Parents Note: Most things on the internet only takes a few clicks to find Porn. It was important to me that my kids not stumble onto this stuff accidentally. Later, when they go looking for it… well, that is a problem for another time. I’m appreciative that the VR experiences that I’ve seen on the Oculus Quest seem to be pretty well curated. There is language and violence in some instances but nothing overtly pornographic that I’ve stumbled upon.
Be warned though as the Quest opens up for certain web browsers with native WebVR support this may change and bring easier accidental adult discoveries on the platform.
or.. if you are a grown-up looking for that - WebVR is the key technology to allow less-curated content to play on the Oculus Quest.

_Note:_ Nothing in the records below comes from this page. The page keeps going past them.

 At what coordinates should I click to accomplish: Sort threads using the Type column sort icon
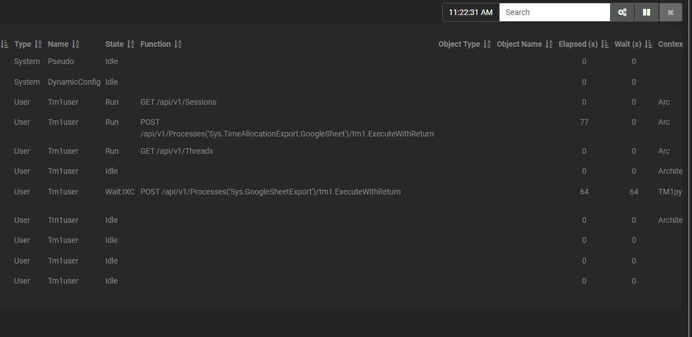point(37,43)
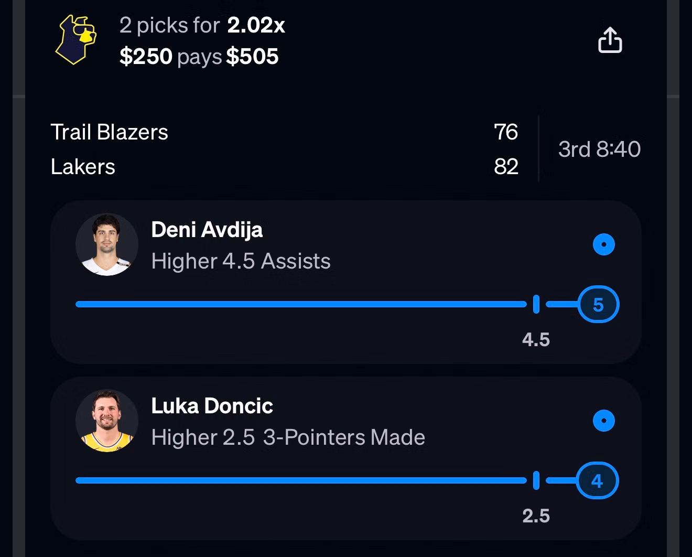This screenshot has height=557, width=692.
Task: Tap the share icon at top right
Action: [x=610, y=40]
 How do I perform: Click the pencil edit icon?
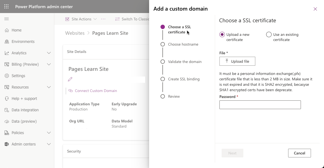[70, 79]
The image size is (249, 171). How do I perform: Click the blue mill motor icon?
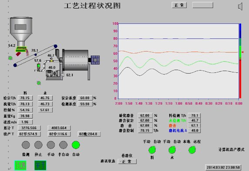click(95, 60)
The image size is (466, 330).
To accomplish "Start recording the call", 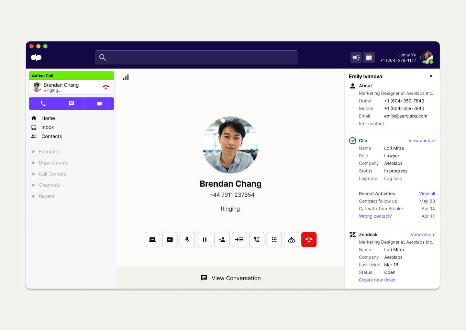I will coord(170,239).
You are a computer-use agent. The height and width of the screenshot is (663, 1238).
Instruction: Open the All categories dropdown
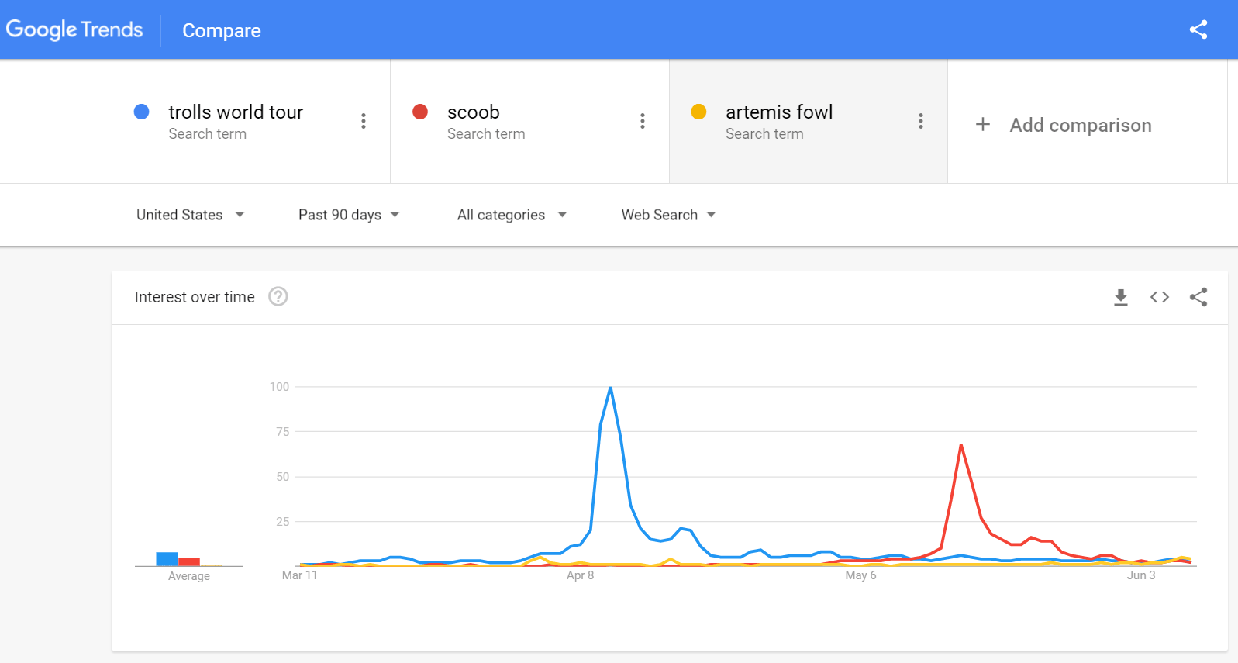(x=510, y=215)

PEAKING OVER THE WALLS OF THE OCULUS WALLED GARDEN
Oculus released a USB-C based fiber optic cable and supporting software called Oculus Link allowing the Quest to be connected to a VR Ready PC. So you get the capabilities of the original Oculus Rift and Oculus Rift S along with the Quest built in features.
Using an i7-based Dell XPS8930 w/ 32 gb of RAM, a 1tb SSD and GTX 1080 (8gb) video card with the Quest, I’ve been able to play pretty much any SteamVR content that I’ve tried.
VIRTUAL PINBALL
One of the reasons I was looking to expand towards the PC-VR space was to be able to play Pinball in VR. The Oculus Store for Quest has Pinball FX2 in VR, which includes some of FX2’s fantasy tables that are often knockoffs or riffs of popular pinball classics. PinballFX2 is to real pinball what Spinner Hubcaps are to Rims. (There, I said it.) All flash and no substance.